(Beginning of Supplied data)

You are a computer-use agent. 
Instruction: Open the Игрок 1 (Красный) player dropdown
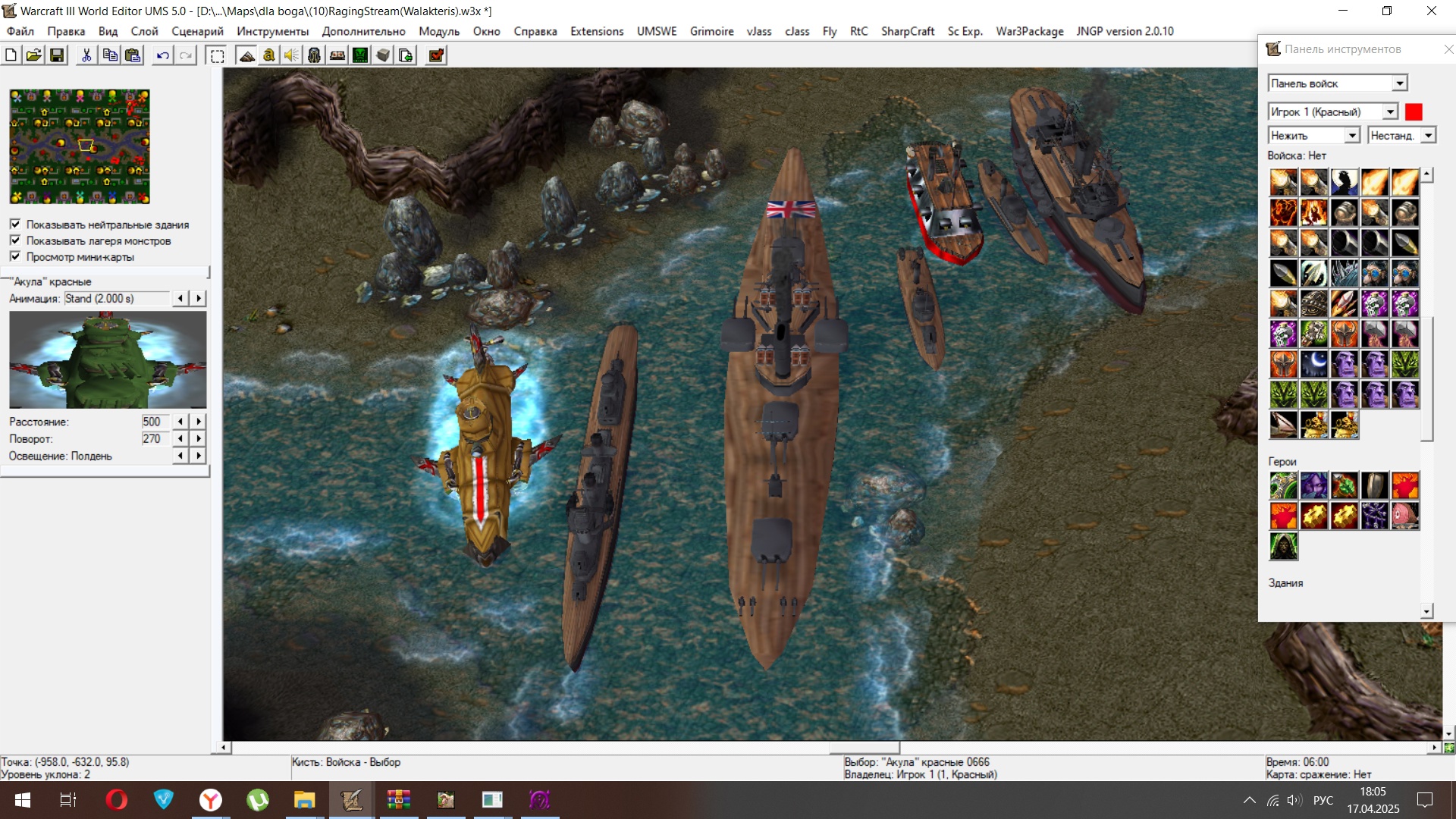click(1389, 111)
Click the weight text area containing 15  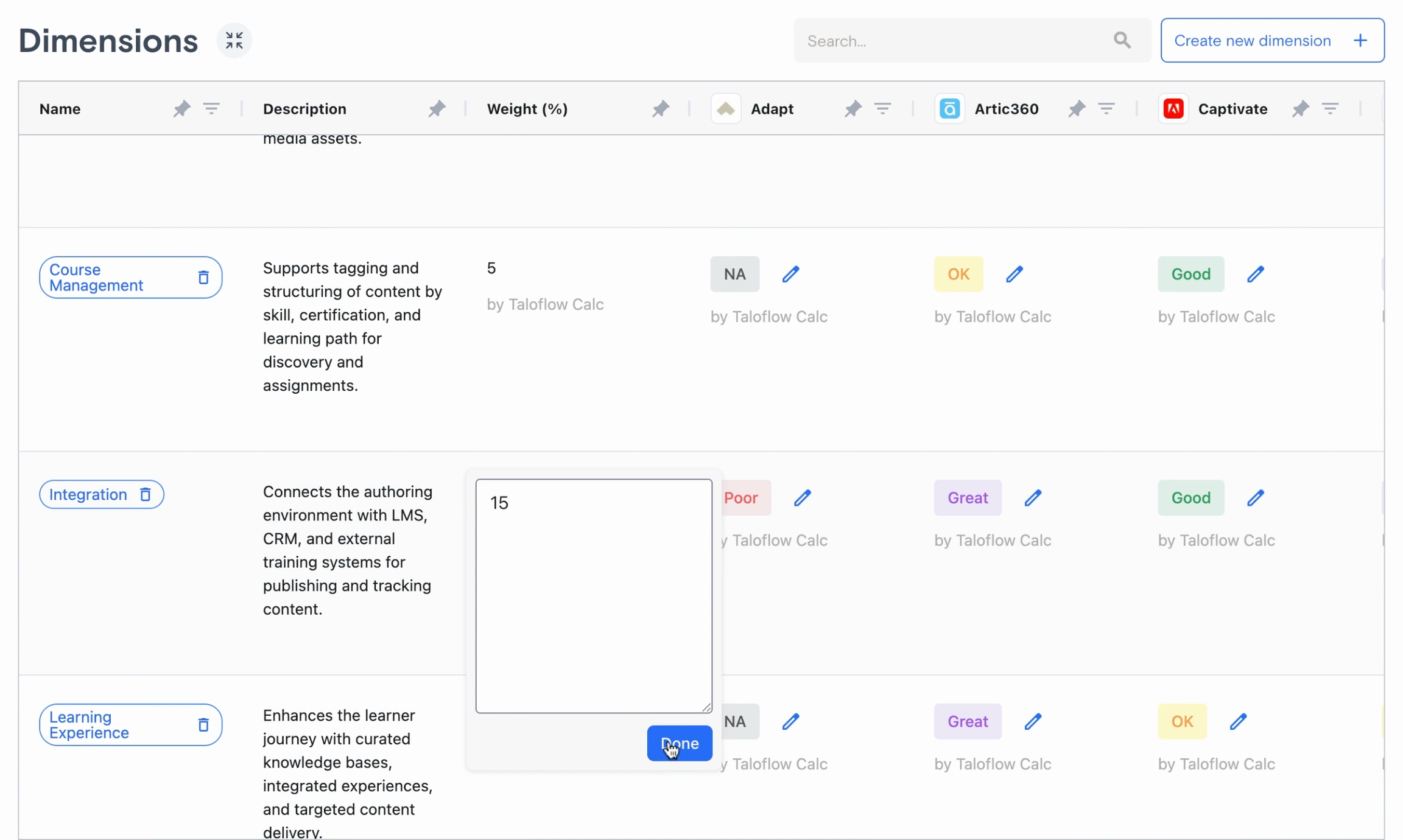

(End of Supplied data)
(Beginning of Supplied data)

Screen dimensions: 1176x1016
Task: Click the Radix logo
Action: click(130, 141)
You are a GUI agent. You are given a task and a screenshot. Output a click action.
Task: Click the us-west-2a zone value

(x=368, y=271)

(End of Supplied data)

Problem to solve: Every line that contains the string "agent" should be returned from the data.

Exercise result:
You are a computer-use agent. 
You are a GUI agent. You are given a task and a screenshot. Output a click action.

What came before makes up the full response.